* [About this task]:
All of the data is to be set down again without any alteration.

[Pixel coordinate grounding data]
——

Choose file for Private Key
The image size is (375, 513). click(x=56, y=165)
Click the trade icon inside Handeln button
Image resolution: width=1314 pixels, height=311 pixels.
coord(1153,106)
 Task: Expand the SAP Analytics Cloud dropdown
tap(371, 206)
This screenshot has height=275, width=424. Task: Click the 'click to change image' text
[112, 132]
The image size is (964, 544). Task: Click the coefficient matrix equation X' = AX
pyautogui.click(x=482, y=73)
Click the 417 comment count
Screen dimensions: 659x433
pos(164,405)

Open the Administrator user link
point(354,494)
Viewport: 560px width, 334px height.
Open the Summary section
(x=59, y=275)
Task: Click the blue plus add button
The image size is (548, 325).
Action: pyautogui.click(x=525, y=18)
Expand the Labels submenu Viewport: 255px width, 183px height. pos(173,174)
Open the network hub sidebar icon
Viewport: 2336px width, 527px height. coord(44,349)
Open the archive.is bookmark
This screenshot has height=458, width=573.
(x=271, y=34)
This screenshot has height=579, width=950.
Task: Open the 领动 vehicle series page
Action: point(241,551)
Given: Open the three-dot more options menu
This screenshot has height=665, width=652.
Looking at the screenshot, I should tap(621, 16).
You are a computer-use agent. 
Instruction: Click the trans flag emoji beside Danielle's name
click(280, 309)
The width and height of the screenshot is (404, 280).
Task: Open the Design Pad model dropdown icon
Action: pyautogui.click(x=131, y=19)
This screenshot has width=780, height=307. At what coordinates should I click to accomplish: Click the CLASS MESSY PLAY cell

——

* [Answer space]:
Choose file for Private Key
The image size is (375, 513). click(x=56, y=165)
Click the trade icon inside Handeln button
Image resolution: width=1314 pixels, height=311 pixels.
coord(1153,106)
 Task: Expand the SAP Analytics Cloud dropdown
tap(371, 206)
This screenshot has height=275, width=424. Task: Click the 'click to change image' text
[112, 132]
The image size is (964, 544). Task: Click the coefficient matrix equation X' = AX
pyautogui.click(x=482, y=73)
Click the 417 comment count
Screen dimensions: 659x433
pos(164,405)

Open the Administrator user link
point(354,494)
Viewport: 560px width, 334px height.
Open the Summary section
(x=59, y=275)
Task: Click the blue plus add button
The image size is (548, 325).
Action: pyautogui.click(x=525, y=18)
Expand the Labels submenu Viewport: 255px width, 183px height. pos(173,174)
Open the network hub sidebar icon
Viewport: 2336px width, 527px height. coord(44,349)
Open the archive.is bookmark
This screenshot has height=458, width=573.
(x=271, y=34)
This screenshot has height=579, width=950.
Task: Open the 领动 vehicle series page
Action: point(241,551)
Given: Open the three-dot more options menu
This screenshot has height=665, width=652.
Looking at the screenshot, I should tap(621, 16).
You are a computer-use agent. 
Instruction: Click the trans flag emoji beside Danielle's name
click(280, 309)
The width and height of the screenshot is (404, 280).
Task: Open the Design Pad model dropdown icon
Action: pyautogui.click(x=131, y=19)
This screenshot has width=780, height=307. At what coordinates should I click to accomplish: Click the CLASS MESSY PLAY cell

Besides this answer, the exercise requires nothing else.